- Born: 1927 Sarkandaugava, Riga, Latvia
- Died: 5 January 1950 (aged 23) Koltsovo Airport, Sverdlovsk, USSR
- Cause of death: Plane crash

Association football career
- Position: Forward

Senior career*
- Years: Team / Apps / (Gls)
- 1940-1941: Aldaris
- 1941-1946: Universitates sporta
- 1946-1948: Soviet Latvia youth football
- 1946-1949: FK Dinamo Rīga /  / (56)
- Ice hockey player

Ice hockey career
- Position: Goaltender
- Played for: Universitates sporta (1944-?) Soviet Latvia (1946-1949) Dinamo Riga (1946-1949) VVS Moscow (1949-1950)

= Harijs Mellups =

Latvian footballer and ice hockey player

Harijs Mellups (1927, Sarkandaugava - 5 January 1950, Sverdlovsk) was a Latvian footballer, boxer, basketball player, and ice hockey player. He died in the 1950 Sverdlovsk plane crash at age 23.

==Biography==
A native of Sarkandaugava in Riga, Mellups grew up playing football in the streets and ice hockey on a frozen river in the winter.
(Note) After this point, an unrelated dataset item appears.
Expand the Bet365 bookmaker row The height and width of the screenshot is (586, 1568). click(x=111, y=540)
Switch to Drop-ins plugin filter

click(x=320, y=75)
He played basketball in high school and attended Riga State Technical School; he also studied chemistry at Riga Industrial Polytechnic.

During the USSR's occupation of Latvia, Mellups played football with Aldaris (1940-1941) and Universitates sporta (1941-1946). After the war, he joined FK Dinamo Rīga (1946-1949) and played on Soviet Latvia's youth football team (1946-1948). Mellups scored 20 goals for Dinamo in both 1946 and 1948 and 16 in 1947, and was part of the 1945 championship team.

Mellups competed in youth boxing for Universitates sporta and was champion in bantamweight (1944) and lightweight (1945, 1947). He was also nominated for the national team. After the war, he boxed for Dinamo Riga's boxing team and played for their basketball team.

Mellups began playing ice hockey in the 1943-1944 season as the goaltender. His first game was a 1944 friendly with the Universitates sporta first team. After the war, he played with Dinamo Rīga again and with Soviet Latvia's hockey team. He reportedly only allowed three goals during the 1946-1947 season. After disagreements with the owners of Dinamo, he joined VVS Moscow, the Soviet Air Force's ice hockey team along with teammate Roberts Šūlmanis. He also played football in Moscow at the highest level.

Mellups, Šūlmanis, and nine other VVS Moscow players died in a plane crash on 5 January 1950.
Vsevolod Bobrov later recognized Mellups as among the most technically skilled goalkeepers in the USSR.